Pools of blood and an inch-deep hole could be seen on the road about 30 minutes after the explosion occurred at about 7:40 p.m. on Street 163 in Boeng Keng Kang III commune. The windows of a pickup truck were blown out in the blast.
“I was in my house sewing when I heard a large ‘boom!’” said Pech Sothea, a 52-year-old tailor who lives in a house next to the site of the explosion.
“I was scared, so I stayed in the house. I saw one lady with blood coming out of her back,” she said, pointing toward the blood-stained road, where hundreds of onlookers had gathered around police cordons.
A video uploaded to Facebook showed a woman with what appeared to be minor injuries being lifted into an ambulance on a stretcher, while a photograph published by the online Fresh News service showed what appeared to be a grenade lever by a sidewalk curb.

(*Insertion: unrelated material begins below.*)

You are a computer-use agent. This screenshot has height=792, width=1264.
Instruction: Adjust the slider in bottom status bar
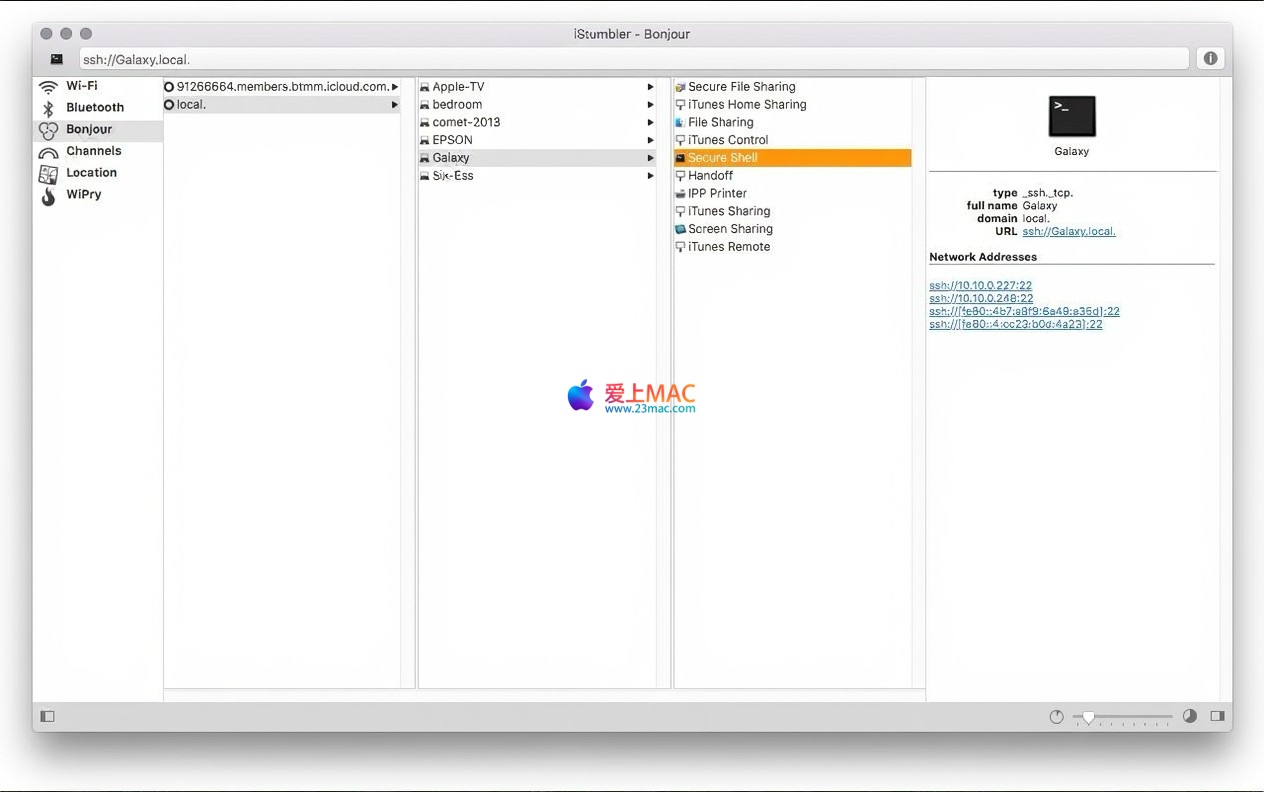click(1088, 717)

A nurse at Calmette Hospital, who declined to be named because she was not authorized to speak with the media, identified the two victims being treated there as Nging Hiv, a 38-year-old man, and Chan Vanny, a 37-year-old woman.
“They sustained injuries on the surface of their skin all over their bodies. It appears that shrapnel blasted out,” the nurse said, adding that the injuries were “not serious.”
Sourn Samith, chief of the emergency unit at the Khmer Soviet Hospital, named an Indian man being treated there as Dharmendra Singh Kshetrimayum, 32.
“We received one Indian national and we are preparing to scan him and follow up on his condition,” Mr. Samith said. “It seems like it’s not too serious, just injuries to the wrist.”
Neither police at the scene nor others contacted by telephone offered any information on possible suspects or motives.
Kim Ratana, a police officer from Boeng Trabek commune who was called to the scene, said he had “concluded it was a grenade,” but declined to comment further.
Eng Hy, spokesman for the National Military Police, said his officials were investigating the scene, but that the reason for the blast remained unclear.
Eng Sophea, chief of the municipal police’s serious crimes bureau, declined to comment while investigations were underway.
Asked of possible motives, he replied: “How would I know this unless I am the grenade attacker?”